By Alice Seeley
Economists warn that another recession may be right around the corner, as the Federal Reserve is expected to begin increasing interest rates this week. This will be the first time that the Federal Reserve has raised interest rates in three years.
The Fed is expected to raise its benchmark federal funds rate by at least a quarter of a percentage point from 0.25% to 0.50%. Federal Reserve Chairman Jerome Powell left open the possibility of a rate increase at every meeting this year and refused to rule out a more aggressive, half-percentage point rate increase.
Earlier this month, Powell stated that the Fed would do whatever is needed to control inflation, even if that means hurting growth. Peter Boockvar, a chief investment officer of Bleakley Advisory Group, supported this decision stating that “until inflation falls sharply, they have no choice but to carry on.” Economists expect at least six rate hikes in 2022, with more to come in 2023.
The rate hike may be delayed until the impact of the war in Ukraine on the U.S. economy is made clear. However, chief U.S. economist at Deutsche Bank, Matthew Luzzetti, said the Russian invasion is forcing the Federal Reserve to “move more aggressively down the road.”

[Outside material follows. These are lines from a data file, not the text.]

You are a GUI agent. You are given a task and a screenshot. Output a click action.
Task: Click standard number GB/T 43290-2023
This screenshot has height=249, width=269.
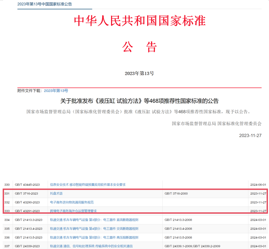coord(27,202)
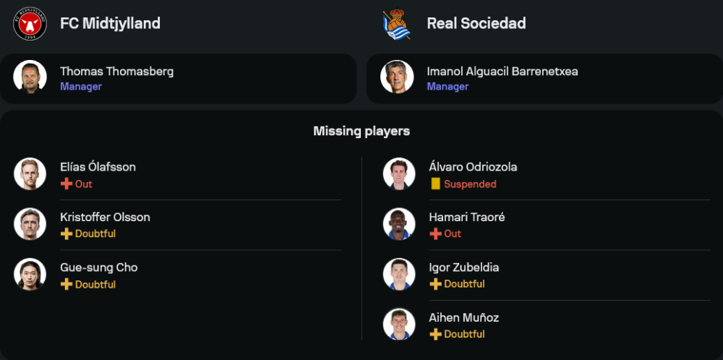Open Thomas Thomasberg manager profile name
Image resolution: width=723 pixels, height=360 pixels.
[116, 72]
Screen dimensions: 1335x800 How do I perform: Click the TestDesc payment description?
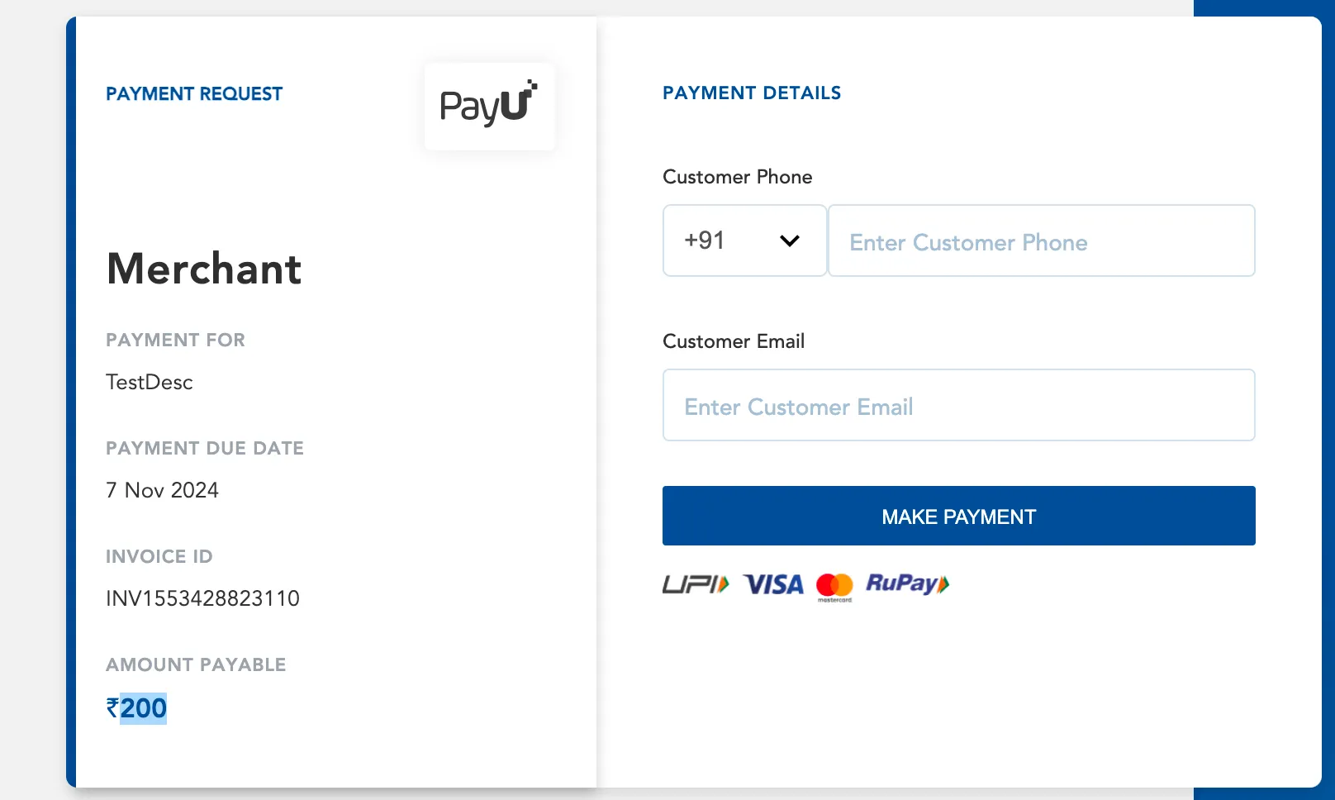tap(150, 382)

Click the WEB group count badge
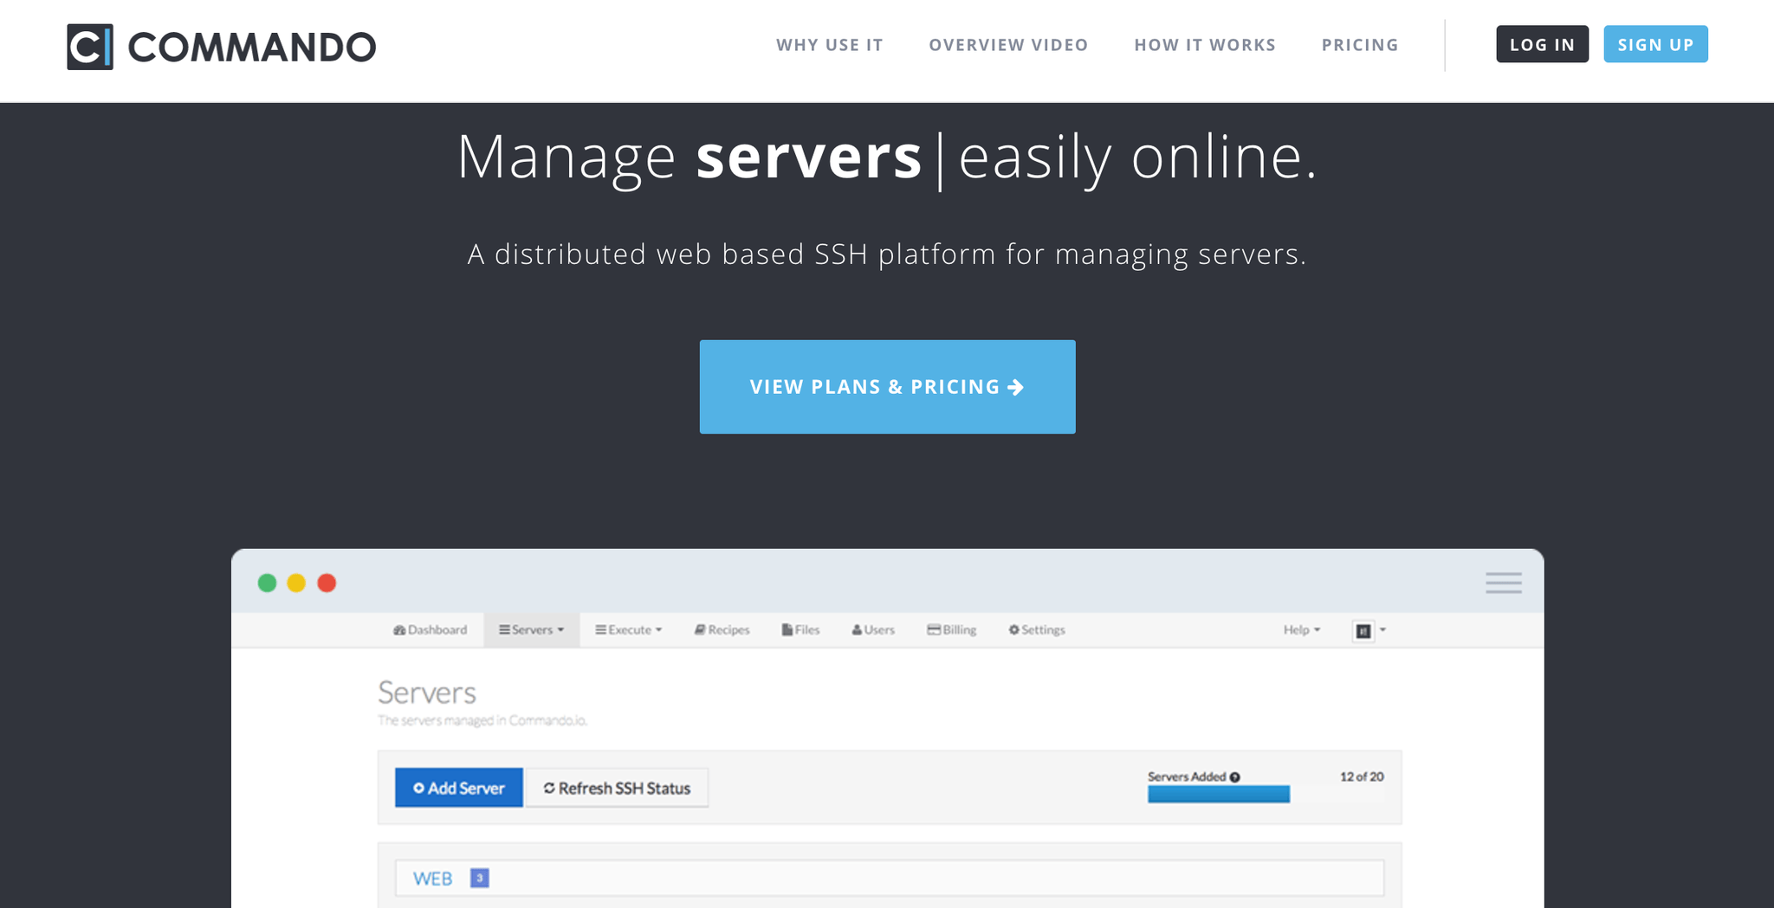point(479,878)
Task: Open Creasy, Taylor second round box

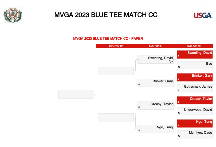Action: point(155,106)
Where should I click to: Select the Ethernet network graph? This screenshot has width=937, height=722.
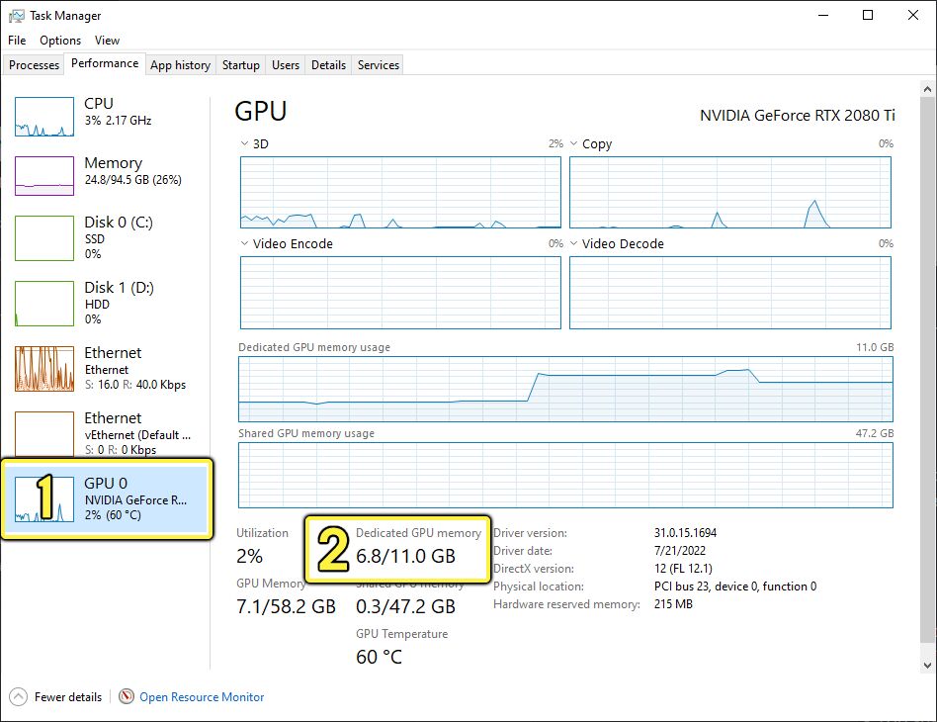pyautogui.click(x=43, y=369)
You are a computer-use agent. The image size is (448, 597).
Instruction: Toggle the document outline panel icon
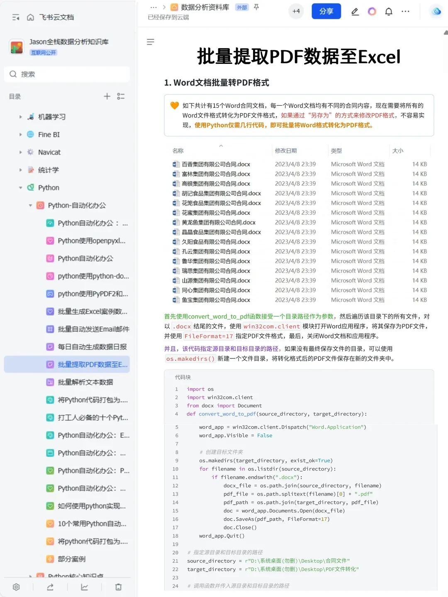click(151, 42)
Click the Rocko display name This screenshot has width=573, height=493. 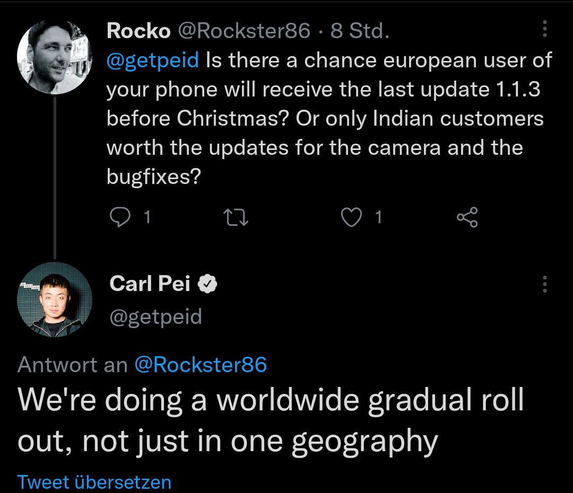138,31
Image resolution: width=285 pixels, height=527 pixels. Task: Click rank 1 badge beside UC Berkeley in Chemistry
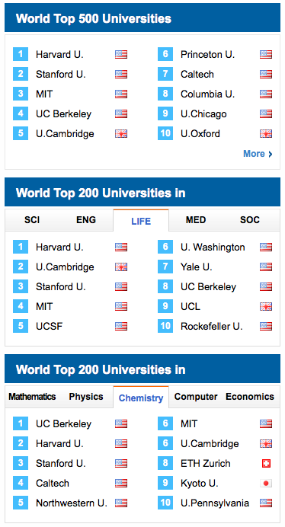coord(21,423)
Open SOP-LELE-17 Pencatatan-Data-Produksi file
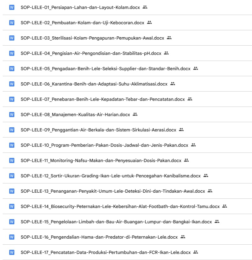Screen dimensions: 252x260 tap(105, 252)
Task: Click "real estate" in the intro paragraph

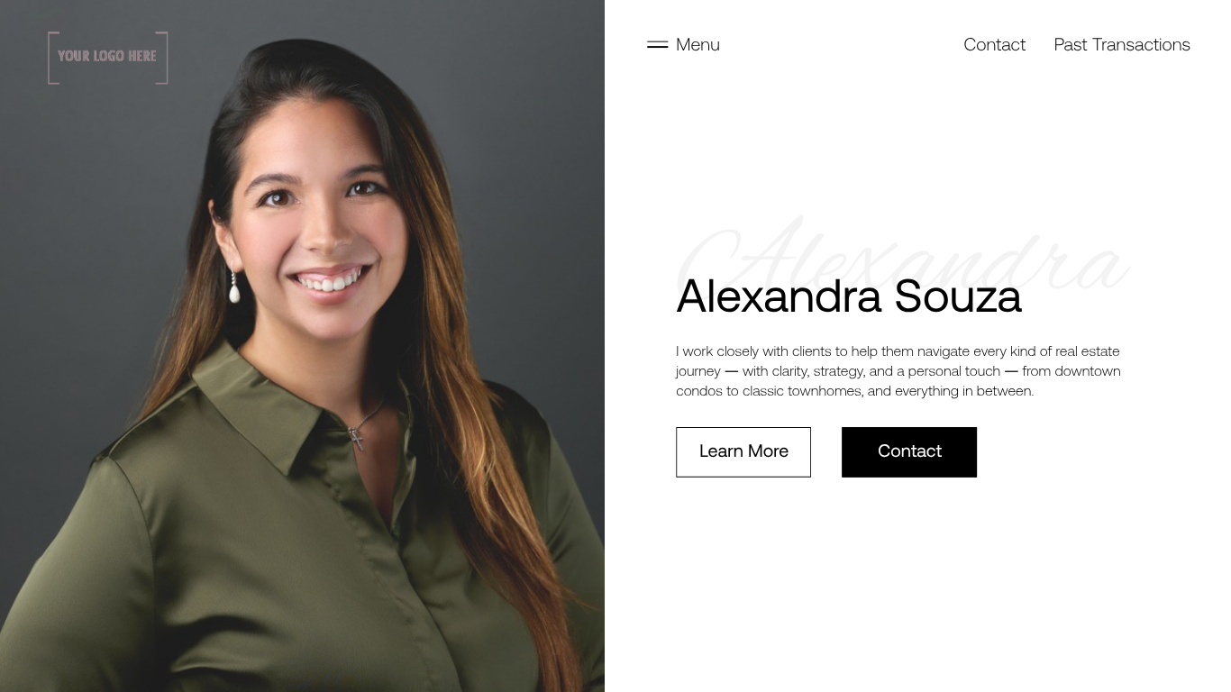Action: [x=1088, y=351]
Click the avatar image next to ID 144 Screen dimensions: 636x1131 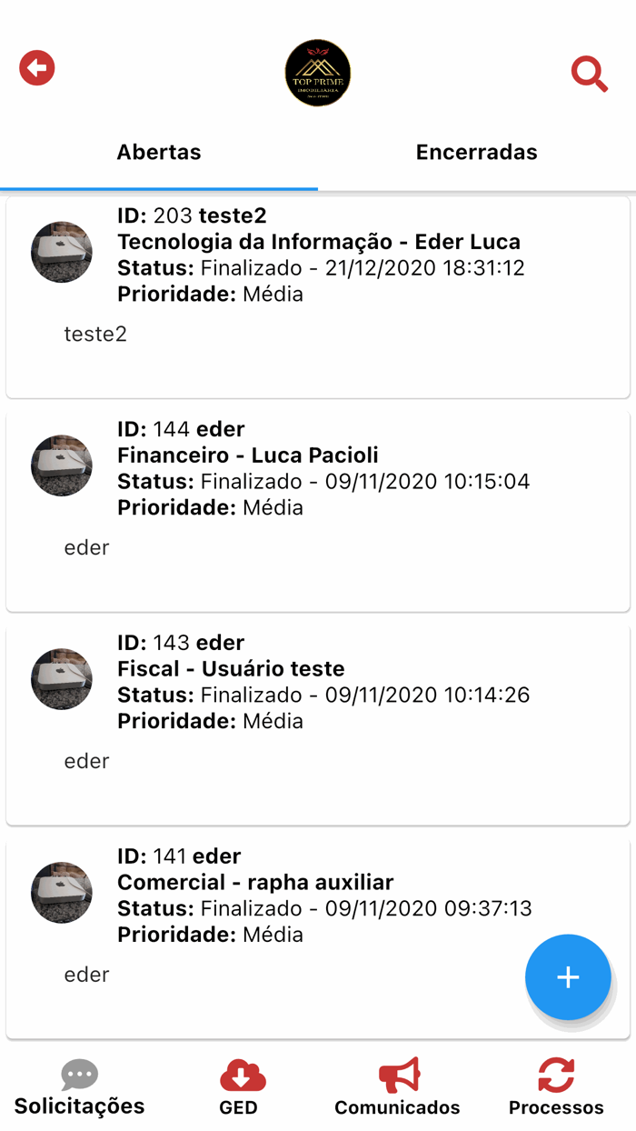(61, 465)
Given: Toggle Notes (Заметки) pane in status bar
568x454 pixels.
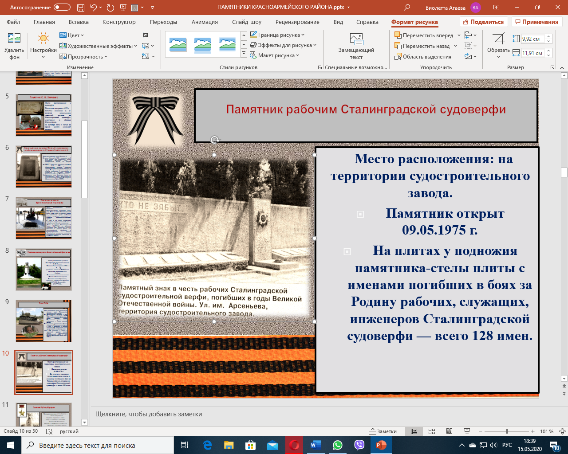Looking at the screenshot, I should pyautogui.click(x=383, y=431).
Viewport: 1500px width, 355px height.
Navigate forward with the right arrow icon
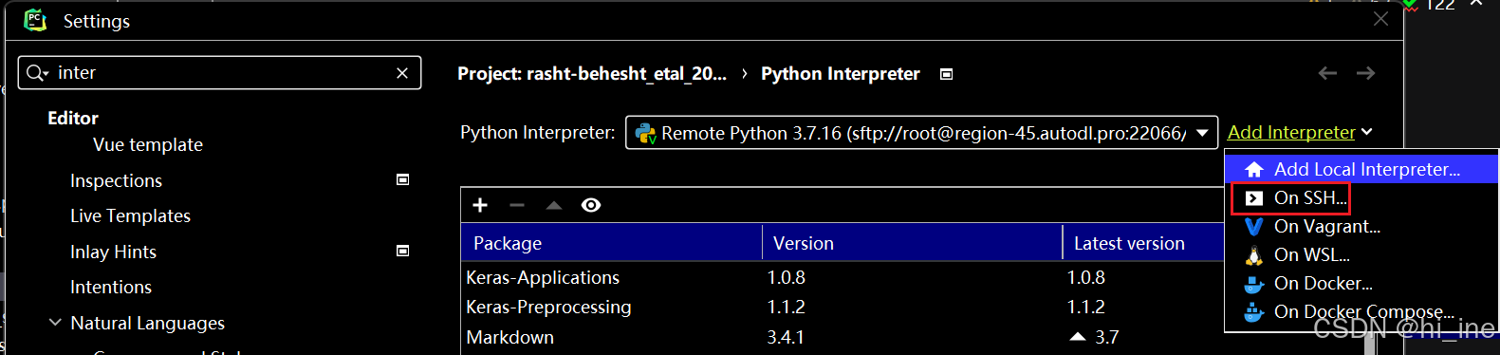click(1365, 73)
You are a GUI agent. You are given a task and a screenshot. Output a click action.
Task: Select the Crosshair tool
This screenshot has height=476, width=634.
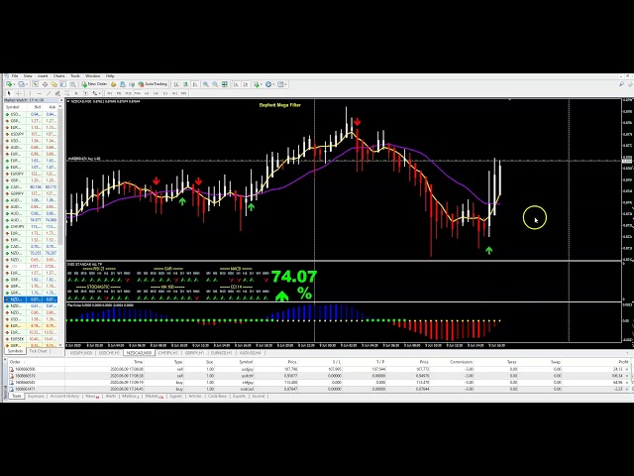pos(17,92)
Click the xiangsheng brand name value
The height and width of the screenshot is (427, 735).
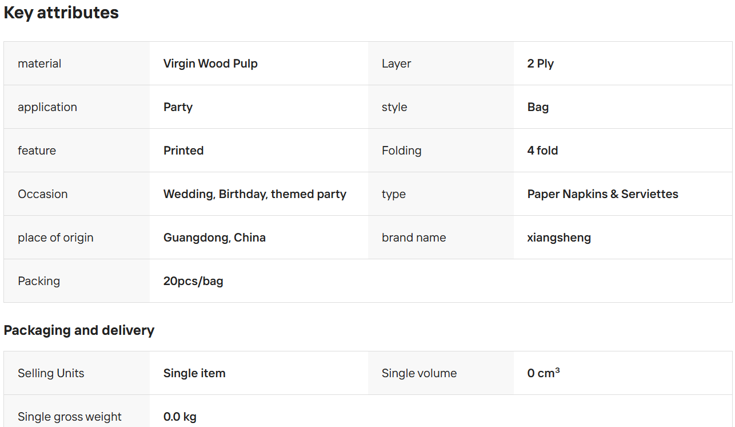(x=559, y=238)
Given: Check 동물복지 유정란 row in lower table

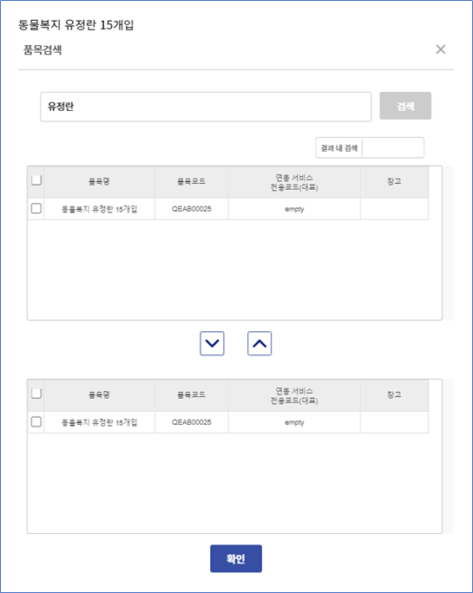Looking at the screenshot, I should click(x=36, y=421).
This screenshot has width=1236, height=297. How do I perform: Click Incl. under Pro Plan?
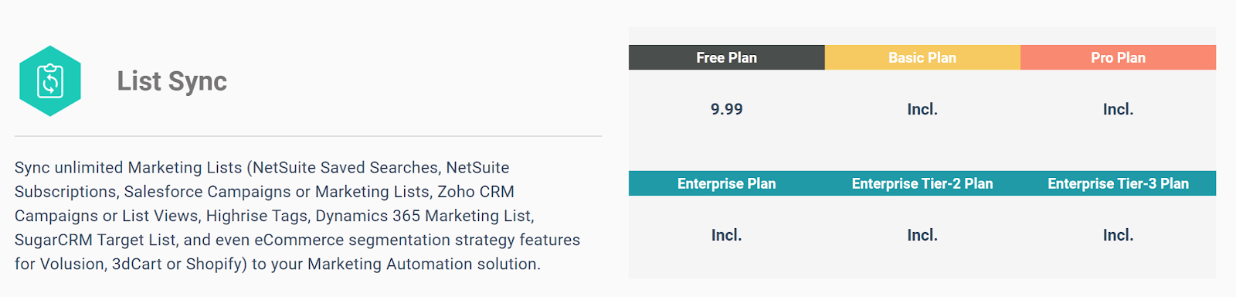tap(1118, 109)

This decision will have a major impact on the average family household budget, according to Greg McBride, Bankrate.com’s chief financial analyst. This increase will mostly affect the average American’s credit card, mortgages, and student loan rates. Credit card rates are currently around 16.34% and are expected to rise when the Federal Reserve increases interest rates. Private student loans, which have variable rates, will increase their interest rates as the Federal Reserve raises rates.
The impact of the Federal Reserve rate cut on mortgages depends on whether the borrower has a fixed or adjustable-rate mortgage. The most common mortgage is a 30-year fixed-rate mortgage, while the Federal rate is for short-term overnight borrowing. Long-term mortgage rates are pegged to yields on government bonds, especially the 10-year Treasury note, according to CNBC.com. When that rate goes up, the popular 30-year fixed-rate mortgage tends to do the same.
The Federal Reserve will release its official policy statement at 2 p.m. EST on Wednesday, and Powell will follow up with a press conference at 2:30 p.m.